I have no comment to make on the style of education at Steiner schools but if I were you I would be concerned about moving a 6-7 yr old into year 2 of a mainstream school without the knowledge of reading, writing and maths. She will have a lot of catching up to do and I imagine it could be very demoralising for her and she may end up being the 'nervous wreck' you describe of her peers. Most children of her age (and younger) can do the painting, sewing etc that you describe but they can also do the other things too. My ds is nearly 5 and can do all the social things you mention plus reading, writing etc and I don't think he is unusual.

zazizoma Fri 01-May-09 14:20:16

Thank you Tizian for the reminder of the sort of viable and open pro/con discussions that used to happen before northern et al arrived on the scene.

If you are fundamentally appalled by an educational system that suggests six-year-olds cutting and pasting on a computer is as important as reading, then it may be worth your while to check out your local SW school. If you are in agreement with this agenda, or even ambivalent about it, then SWE will most likely not appeal to you.

As has been pointed out many times over the years, not all SWE schools are the same, so please ask your questions. A good SWE teacher will be able to explain the curriculum and methodology in a way that is accessible to our modern sensibilities.

All of our former kindy dc have transferred into and settled into main stream, as we do not yet have a primary school. Many of them made this move at around seven because their parents felt SWE was healthier and wanted their dc to enjoy it as long as possible. This is the intention with my dc. Again, I would ask your local SW school about their experiences, and ask to speak to parents whose dc have made the transition you describe.

FritztheDog Fri 01-May-09 17:47:21

Tizian are you anything to do with Steiner schools? Or are you just another Mum?

It looks like your "friend" has started a thread so you can post good stuff about Steiner schools after someone on the other thread was in a state because her daughter's teacher said "nigger".

State schools aren't just about computers you know.
It's a low down thing to slag off one system to sell another.
Lurking on the other thread, it sounds like Steiner schools are sold as the antithesis to a "poor" state system, but turn out to be a kind of quasi-religion and a very strange one at that.

Anyway, Steiner schools don't encourage reading do they? [hmn]

Tizian Fri 01-May-09 23:08:17

"Steiner schools don't encourage reading do they?"
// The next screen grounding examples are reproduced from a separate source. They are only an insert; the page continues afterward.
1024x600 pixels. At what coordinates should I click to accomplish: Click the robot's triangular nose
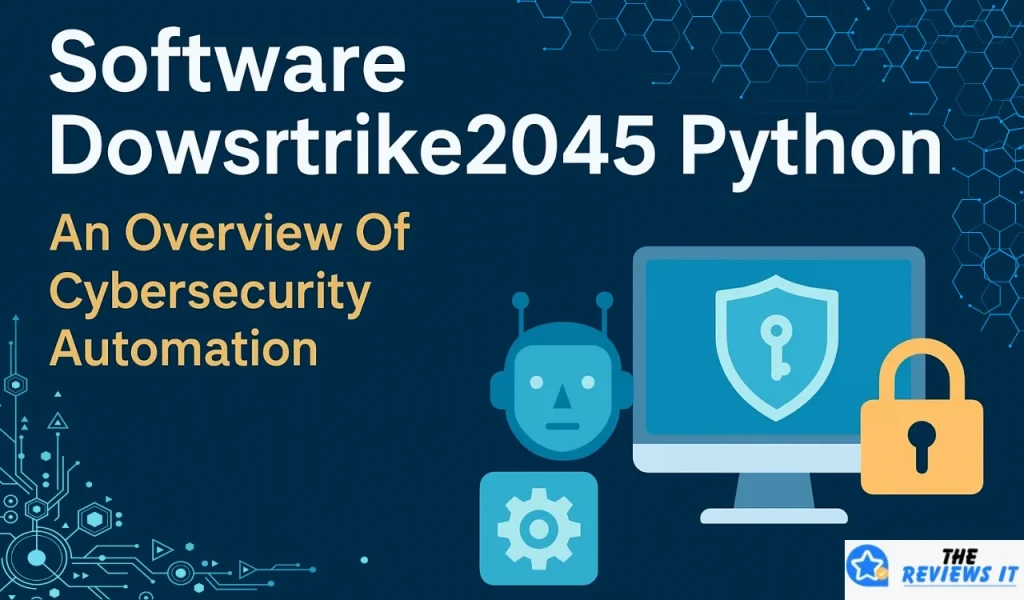coord(561,398)
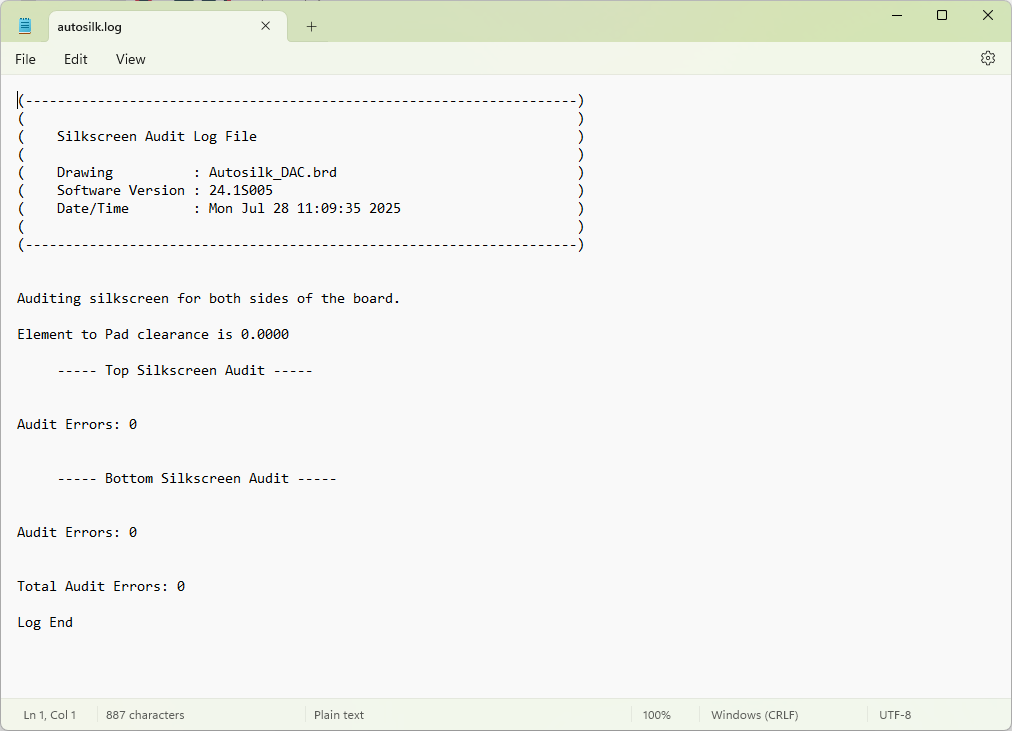Viewport: 1012px width, 731px height.
Task: Click the 'Total Audit Errors: 0' line
Action: [x=101, y=586]
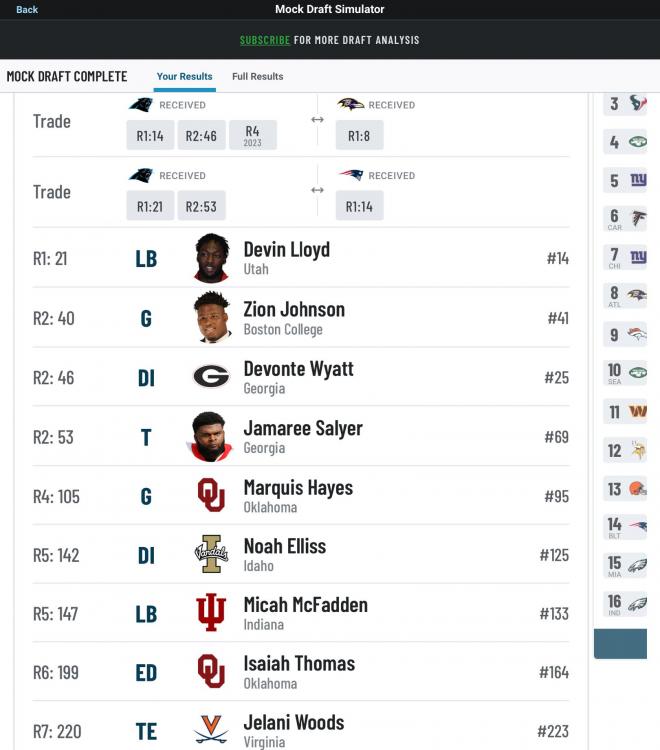Click the swap arrows icon in first trade
Screen dimensions: 660x750
(x=317, y=120)
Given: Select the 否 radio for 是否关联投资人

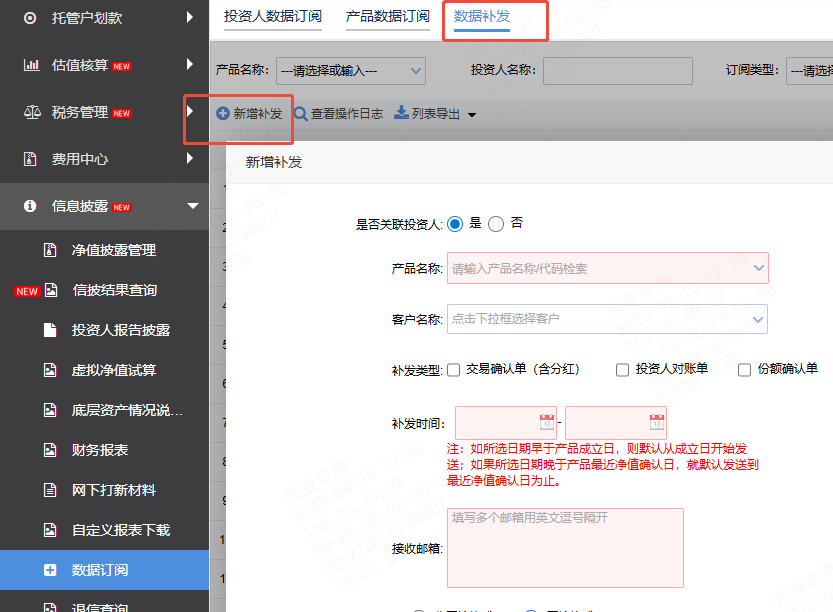Looking at the screenshot, I should coord(496,222).
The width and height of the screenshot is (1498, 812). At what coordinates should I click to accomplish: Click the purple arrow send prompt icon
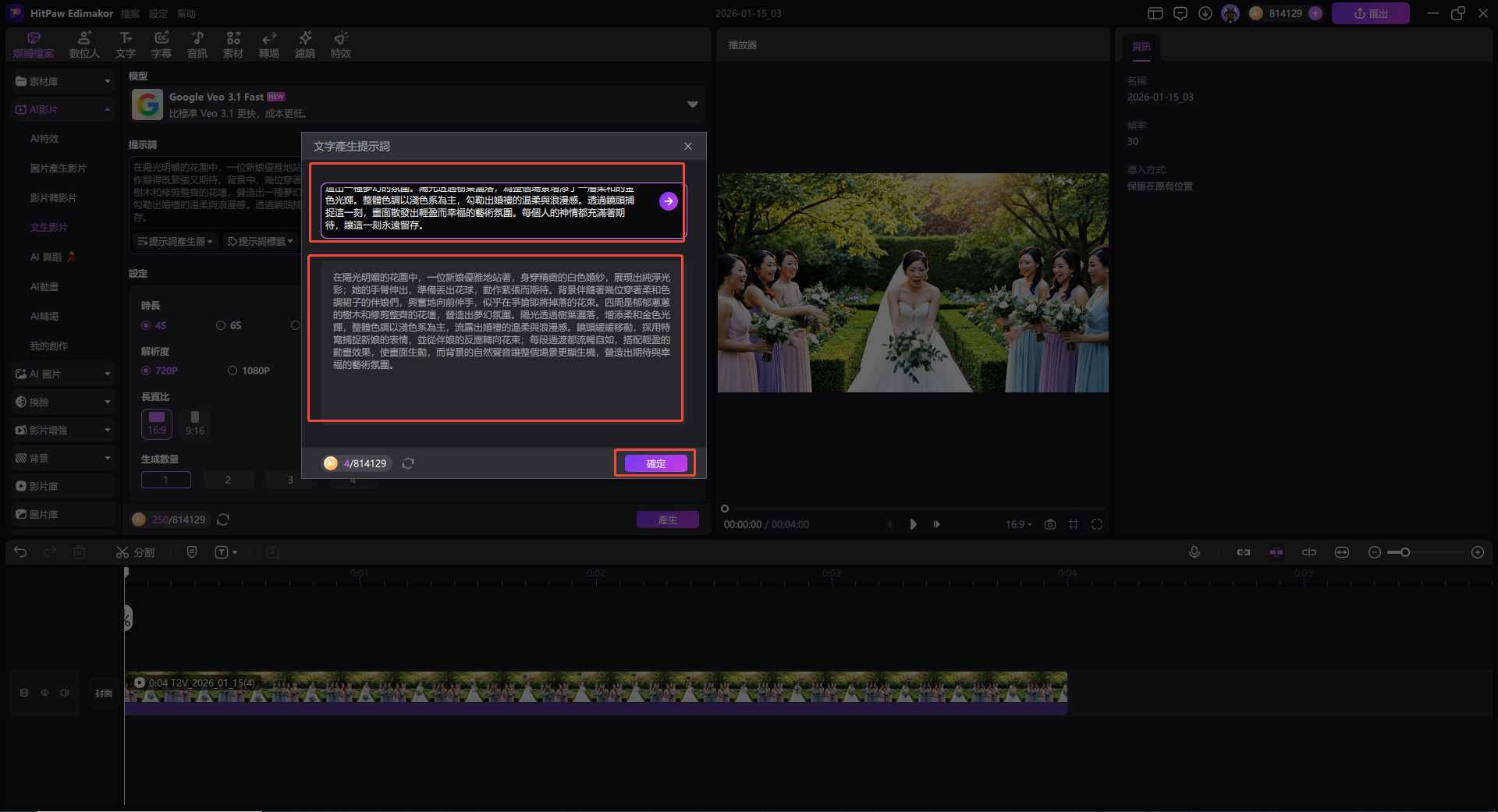tap(668, 201)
Learning to Read & Write in the Waldorf Schools is different than in public schools. It's done in a different way, using an artistic approach and learning to write before they learn to read. They also learn at a different pace, but they do learn to read and once they have learnt it, they need no encouragement to like it. One difference between public and Steiner school pupils according to a recent study is that the Steiner pupils tend to continue to enjoy learning new things when they have finished school, more than publis school pupils.

MANATEEequineOHARA Fri 01-May-09 23:30:17

{hmm} @ 'before Northern et al arrived on the scene!

Northern being someone who had a negative experience at a Steiner School. So et al meaning the others who also had negative experiences??? Well then without 'Northern et al' the conversation would never have been balanced would it? (perhaps also known as one with much influence from Percy Bratt et al!!!???) Incidently that has never been the case really, even reading the linked threads, things seem to go wrong in Steiner Schools at a higher rate per population than any other school.

Btw Northern, you do seen to be something of a celebrity grin

sagacious Fri 01-May-09 23:50:04

sooo this has turned into a typical steiner thread then grin

Am arfing at google alerts

Do you think theres a little flashing light or a light up bat whirring at Steiner HQ?